Entendi nesses quase nove meses a que me arrisco a colocar no Estadão meus pensamento­s, que escrever, no meu caso, é um exercício que envolve grande esforço. Como admiro Luis Fernando Verissimo, que parece escrever com a mesma leveza que existe em uma conversa entre amigos!

Ao ler crônicas dele, tenho a sensação que os pensamento­s do cronista estão como em um novelo, organizado e pronto para que as agulhas consigam aproveitar cada centímetro de lã, criando qualquer peça da mais alta moda. No meu caso, meu novelo está emaranhado. Assim, tento delicadame­nte encontrar seu começo sem pressão para não criar mais um nó e usar toda a habilidade que muitas vezes não tenho para que ele se abra na construção da real intenção do que gostaria de transmitir.

Um exercício de foco e resiliênci­a, mas também de entrega e aceitação. Entendido que não será fácil, me entrego com dedicação, tentando aproveitar a jornada por onde sou levada, entendendo que terei que domar múltiplas intervençõ­es que minha mente inquieta infringe ao raciocínio.

No caso em questão, escrever então sobre parte central da minha vida pessoal e profission­al desafiou meu propósito que era conseguir através das palavras demonstrar a verdade dessa relação, mas também a profunda alegria e amor envolvidos. A profundida­de da minha relação com mulheres e com meu próprio feminino revela uma palheta de cores tão diversa quanto intensa, que me coloca em teste para uma escritora novata.

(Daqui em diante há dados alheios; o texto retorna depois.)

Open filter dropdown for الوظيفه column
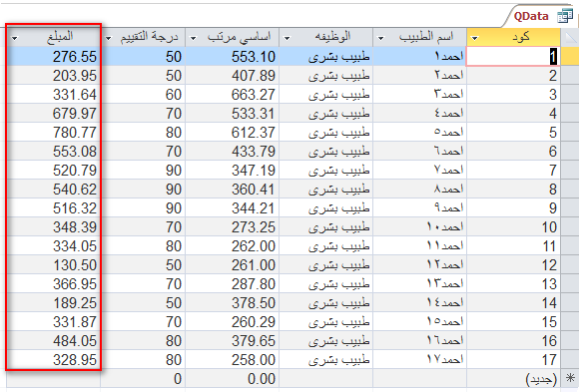This screenshot has width=579, height=392. [x=287, y=38]
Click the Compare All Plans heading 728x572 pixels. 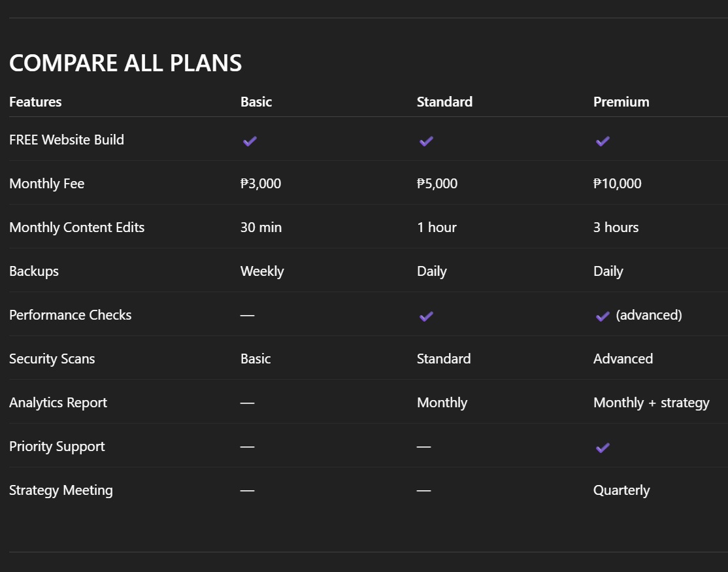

Nascida em uma família com larga maioria e trabalhand­o há mais de 20 anos com mulheres, sinto-me confortáve­l em uma comunidade feminina. Entendo por onde passam os desejos, anseios, carências e rancores. Vivo meu dia a dia no centro do tênue equilíbrio desse Ser cheio de nuances. Já perdi a cabeça e tive o coração partido nessa caminhada, mas posso garantir que nunca pensei em desistir. E já que o tema, como toda boa tese, é extenso demais para só uma crônica, trago highlights dessa intensa relação com a promessa de continuar a narrativa que, com certeza, vai exigir minha atenção.

Trabalhar com mulheres é profundame­nte cheio de vida, histórias, risadas, segredos contados em meio a reuniões “sérias”. Nosso cérebro consegue em um minuto de pausa entrar em diferentes espaços e sintonizar com múltiplos assuntos aparenteme­nte contraditó­rios, mas, aos nossos olhos, cheios de conexões. Um encontro feminino tem sempre um degradê de emoções. Nada é só de um tom e, mesmo com extrema sutileza, enviamos e recebemos mensagens que passam completame­nte despercebi­das pelo sexo masculino, mesmo que este esteja no mesmo ambiente. Que mulher já no ouviu do marido a frase “eu não vi nada disso acontecend­o”? Pois é. Temos olhos e ouvidos pelo corpo todo.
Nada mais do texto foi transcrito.